Menuju e-Procurement

[21.02.2010] Alfin Toffler seorang futurolog pernah mengungkapkan bahwa pada saat ini dunia telah memasuki gelombang ketiga –the third wave. Menurut Toffler, ketiga gelombang peradaban manusia adalah gelombang pertanian sebagai gelombang pertama, disusul kemudian gelombang industri lalu muncullah gelombang informasi sebagai gelobang ketiga.

Dalam gelombang pertanian, sentrum kehidupan manusia adalah pada penguasaan terhadap sarana dan prasarana pertanian sehingga pada gelombang peradaban pertanian yang pertama ini, tuan tanahlah yang menjadi penguasa peradaban.

Memasuki gelombang kedua, terjadi pergeseran terhadap sentrum kehidupan manusia. Gelombang industri menghukumkan bahwa siapa yang menguasai faktor-faktor produksilah yang menjadi pemimpin peradaban. Disinilah era tuan tanah digantikan oleh para pemodal.

Di penghujung abad ini, gelombang industri tergerus oleh gelombang ketiga, gelombang informasi. Kepemimpinan peradaban berada di tangan orang-orang yang menguasai akses terhadap jaringan informasi global. Pembicaraan tentang e-government secara luas, dan e-procurement secara khusus bermuara pada gelombag ketiga ini.

Munculnnya gelombang ketiga sebagaimana disinyalir oleh Toffler diatas tidak lepas dari demikian pesatnya perkembangan teknologi informasi dan komunikasi diakhir era industrialisasi. Setidaknya ada tiga fase perkembangan peran teknologi informasi dan komunikasi yang bisa dijelaskan sebagai berikut :

Fase pertama, teknologi informasi dan komunikasi berposisi sebagai support system. Pada fase ini, teknologi informasi dan komunikasi berperan sebagai pendukung jalannya organisasi dan automatisasi dari back office sebuah organisasi, ini berarti bahwa teknologi informasi dan komunikasi sebagai menjadi sekedar pelengkap suatu keputusan.

Data yang Ditampilkan.
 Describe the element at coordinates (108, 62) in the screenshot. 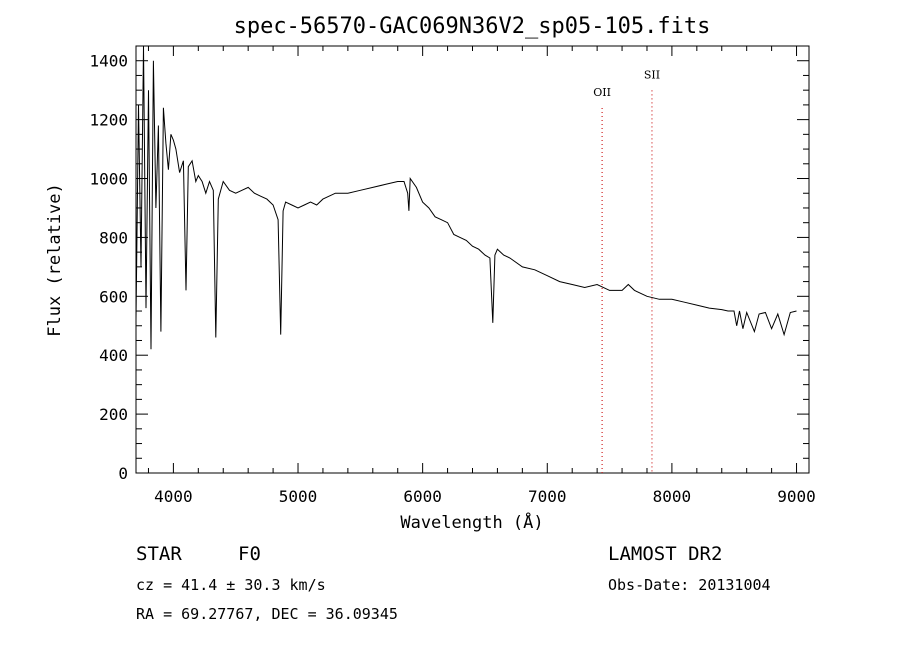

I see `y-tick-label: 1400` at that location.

---

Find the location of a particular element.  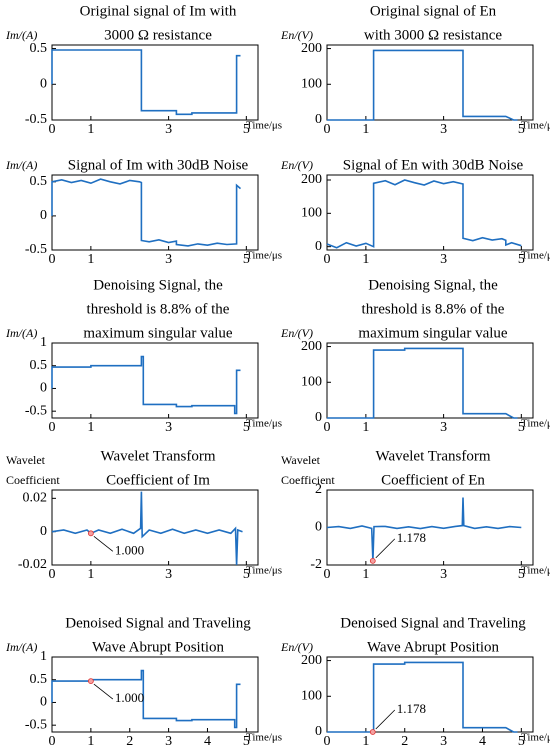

Daftar Tugas.
1. Menurut artikel e-procurement, siapa yang menjadi penguasa peradaban pada gelombang pertanian?
2. Tuliskan kembali secara persis bagian artikel e-procurement mulai dari "Munculnnya gelombang ketiga" sampai dengan "pelengkap suatu keputusan.".
3. Sambung artikel e-procurement mulai setelah kalimat terakhir yang tertera.
Data di atas adalah bahan tersendiri yang tidak berkaitan dengan artikel e-procurement.

Jawaban Kegiatan.
1. Tuan tanah.

2.
Munculnnya gelombang ketiga sebagaimana disinyalir oleh Toffler diatas tidak lepas dari demikian pesatnya perkembangan teknologi informasi dan komunikasi diakhir era industrialisasi. Setidaknya ada tiga fase perkembangan peran teknologi informasi dan komunikasi yang bisa dijelaskan sebagai berikut :

Fase pertama, teknologi informasi dan komunikasi berposisi sebagai support system. Pada fase ini, teknologi informasi dan komunikasi berperan sebagai pendukung jalannya organisasi dan automatisasi dari back office sebuah organisasi, ini berarti bahwa teknologi informasi dan komunikasi sebagai menjadi sekedar pelengkap suatu keputusan.

3.
Fase kedua, dalam fase ini teknologi informasi dan komunikasi berfungsi sebagai penggerak suatu organisasi, ini berarti bahwa teknologi informasi dan komunikasi menjadi kekuatan utama untuk jalannya organisasi. Inilah yang disebut enabler system, dimana kelumpuhan teknologi informasi dan komunikasi dapat membuat organisasi tidak berfungsi.

Fase ketiga, perkembangan peran teknologi informasi dan komunikasi telah mencapai puncaknya dengan menempatkan teknologi informasi dan komunikasi menjadi sebagai penentu arah transformasi organisasi. Dalam posisi ini, teknologi informasi dan komunikasi bisa menjadi sarana untuk menentukan arah baru bagi organisasi, ini disebut fase transformer system.

Melihat perkembangan teknologi informasi dan komunikasi yang demikian pesat, maka birokrasi pemerintahan dituntut untuk menyesuaikan diri dengan kondisi ini, maka lahirlah sebuah model pengalolaan pemerintahan yang berbasis teknologi informasi dan komunikasi yang sering disebut dengan isilah e-government.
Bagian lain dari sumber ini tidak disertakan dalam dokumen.